The scale of the protests over the rape and murder of the doctor in R.G. Kar Medical College and Hospital is unprecedented. On August 14, protests exploded not just within the city but in the districts and the rest of India as well. The doctor’s death opened the floodgates of outrage, perhaps more so because she was a young healer, on duty inside a government hospital, where, apparently, a civic volunteer with ‘connections’ wandered in and out as he pleased. That brought together many thousands of people whose anger was further fuelled by the government’s missteps and apparent lack of empathy and the police’s evasiveness, which seemed to suggest that something was being covered up. The rage is genuine, the cry for justice passionate. The fury is also the involuntary expression of other discontents that have been simmering, especially in and around the city.

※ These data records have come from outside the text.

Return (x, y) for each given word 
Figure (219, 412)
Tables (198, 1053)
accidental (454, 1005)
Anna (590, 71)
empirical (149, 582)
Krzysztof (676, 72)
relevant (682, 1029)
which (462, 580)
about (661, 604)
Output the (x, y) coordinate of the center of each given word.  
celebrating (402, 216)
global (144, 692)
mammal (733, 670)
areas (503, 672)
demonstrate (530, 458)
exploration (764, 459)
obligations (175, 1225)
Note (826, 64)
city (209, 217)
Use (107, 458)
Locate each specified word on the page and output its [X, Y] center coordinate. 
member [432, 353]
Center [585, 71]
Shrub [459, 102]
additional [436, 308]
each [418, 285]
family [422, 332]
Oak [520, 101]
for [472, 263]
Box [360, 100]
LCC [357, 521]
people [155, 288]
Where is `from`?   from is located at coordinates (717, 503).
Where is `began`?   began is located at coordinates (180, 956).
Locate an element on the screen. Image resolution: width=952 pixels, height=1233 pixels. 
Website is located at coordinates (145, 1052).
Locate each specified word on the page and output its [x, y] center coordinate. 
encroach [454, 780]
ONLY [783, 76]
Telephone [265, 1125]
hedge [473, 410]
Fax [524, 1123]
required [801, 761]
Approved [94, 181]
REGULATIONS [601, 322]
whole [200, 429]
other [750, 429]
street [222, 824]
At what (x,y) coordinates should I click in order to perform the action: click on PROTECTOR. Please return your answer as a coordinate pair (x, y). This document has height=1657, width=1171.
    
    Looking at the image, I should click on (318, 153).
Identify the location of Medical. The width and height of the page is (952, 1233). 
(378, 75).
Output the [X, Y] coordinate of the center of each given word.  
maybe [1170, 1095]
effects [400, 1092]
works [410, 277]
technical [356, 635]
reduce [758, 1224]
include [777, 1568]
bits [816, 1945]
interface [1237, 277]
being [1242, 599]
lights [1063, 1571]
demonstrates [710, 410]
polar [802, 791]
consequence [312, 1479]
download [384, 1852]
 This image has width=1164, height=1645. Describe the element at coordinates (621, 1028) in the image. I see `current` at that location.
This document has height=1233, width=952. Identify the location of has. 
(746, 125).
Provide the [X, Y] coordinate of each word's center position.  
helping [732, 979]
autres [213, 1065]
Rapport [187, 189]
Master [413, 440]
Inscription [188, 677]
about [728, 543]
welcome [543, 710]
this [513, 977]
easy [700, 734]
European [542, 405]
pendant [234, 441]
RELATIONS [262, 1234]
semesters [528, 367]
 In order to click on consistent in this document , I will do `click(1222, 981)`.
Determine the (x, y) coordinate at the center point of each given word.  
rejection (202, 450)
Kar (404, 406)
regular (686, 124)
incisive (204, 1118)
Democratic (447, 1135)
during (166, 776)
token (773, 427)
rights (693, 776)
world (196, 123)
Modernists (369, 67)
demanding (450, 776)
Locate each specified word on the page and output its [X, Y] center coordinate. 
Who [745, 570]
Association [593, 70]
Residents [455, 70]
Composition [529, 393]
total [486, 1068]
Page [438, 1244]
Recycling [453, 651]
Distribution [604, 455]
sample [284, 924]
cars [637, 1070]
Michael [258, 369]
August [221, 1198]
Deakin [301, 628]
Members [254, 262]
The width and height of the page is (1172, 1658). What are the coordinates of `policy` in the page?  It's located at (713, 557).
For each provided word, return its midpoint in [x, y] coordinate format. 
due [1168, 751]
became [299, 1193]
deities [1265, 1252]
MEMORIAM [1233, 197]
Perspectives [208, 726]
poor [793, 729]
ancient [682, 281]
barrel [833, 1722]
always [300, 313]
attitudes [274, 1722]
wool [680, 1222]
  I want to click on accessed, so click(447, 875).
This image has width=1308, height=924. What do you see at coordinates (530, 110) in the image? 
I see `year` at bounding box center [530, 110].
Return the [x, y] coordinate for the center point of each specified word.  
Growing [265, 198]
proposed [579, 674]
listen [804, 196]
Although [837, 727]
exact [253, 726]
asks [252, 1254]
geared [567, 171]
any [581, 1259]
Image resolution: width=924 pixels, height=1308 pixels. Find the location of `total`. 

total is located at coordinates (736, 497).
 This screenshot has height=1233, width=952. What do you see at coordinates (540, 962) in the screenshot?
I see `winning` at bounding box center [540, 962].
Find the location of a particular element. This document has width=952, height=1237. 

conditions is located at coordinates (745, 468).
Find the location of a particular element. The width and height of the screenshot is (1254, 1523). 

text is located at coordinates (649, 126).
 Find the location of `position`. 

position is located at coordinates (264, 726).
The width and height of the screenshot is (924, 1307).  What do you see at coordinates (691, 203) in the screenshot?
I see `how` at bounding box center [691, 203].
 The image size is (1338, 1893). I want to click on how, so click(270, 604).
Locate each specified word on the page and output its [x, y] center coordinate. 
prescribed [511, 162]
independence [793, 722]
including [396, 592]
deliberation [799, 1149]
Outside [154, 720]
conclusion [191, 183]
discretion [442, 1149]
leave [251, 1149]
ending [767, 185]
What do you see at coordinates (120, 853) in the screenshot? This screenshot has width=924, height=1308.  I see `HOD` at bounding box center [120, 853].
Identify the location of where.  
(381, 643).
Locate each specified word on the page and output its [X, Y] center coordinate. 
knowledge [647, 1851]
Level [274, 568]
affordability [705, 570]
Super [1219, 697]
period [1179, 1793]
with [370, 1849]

And the protests continue. Junior doctors did not go back to work even after a request from the Supreme Court. Their chief demand is justice. There can be, as the protesting doctors and enraged citizens have said, no compromise with justice. But a delicate quandary confronts the striking doctors: their ceasework has had consequences on their noble profession. The Hippocratic oath demands high ethical standards and an unfailing commitment from the fraternity of physicians towards their patients. Unfortunately, the righteous protests led to serious disruptions in public health services. Many patients, with limited means and having travelled great distances, found themselves in government hospitals suffering from the paucity of attending doctors. Hospital admissions had to be postponed while waiting time outside outpatient departments got stretched. Several scheduled surgeries were deferred as well.
There have been other glimpses of the underbelly of the protests — rumours, fake news and anti-government narratives that are being consumed by numerous people as the truth even though they may have nothing to do with facts. Such has been the blinding nature of the public anger that crucial questions have gone unasked as, for example, how was it possible for a doctor from a particular organisation to get hold of the forensic report and declare how much fluid was found? Half-truths, speculations and falsehoods, abetted by the poor, often opaque, administrative response, have amplified the trust deficit, providing greater momentum to conspiracy theories. Social media, as always, has remained a verdant source of unverified narratives.
The doctor’s death, in spite of the genuine anger around it, has also become a site for negotiation for various interests. For instance, the political Opposition, riding the crest of the wave of people’s anger, has called for the chief minister’s resignation. Apart from justice and transparency, the protesting doctors have also demanded the ‘arrest of all those involved in the crime’, even though whether the criminal is one or many remains unknown. This is an instance of negotiation too, the outcome of which is uncertain.
Grievances, interests and influences, benevolent or otherwise, all converge in a people’s movement of this scale. Mourning, too, takes different forms. But the distractions and deleterious elements must not make the mourners lose sight of the mourned.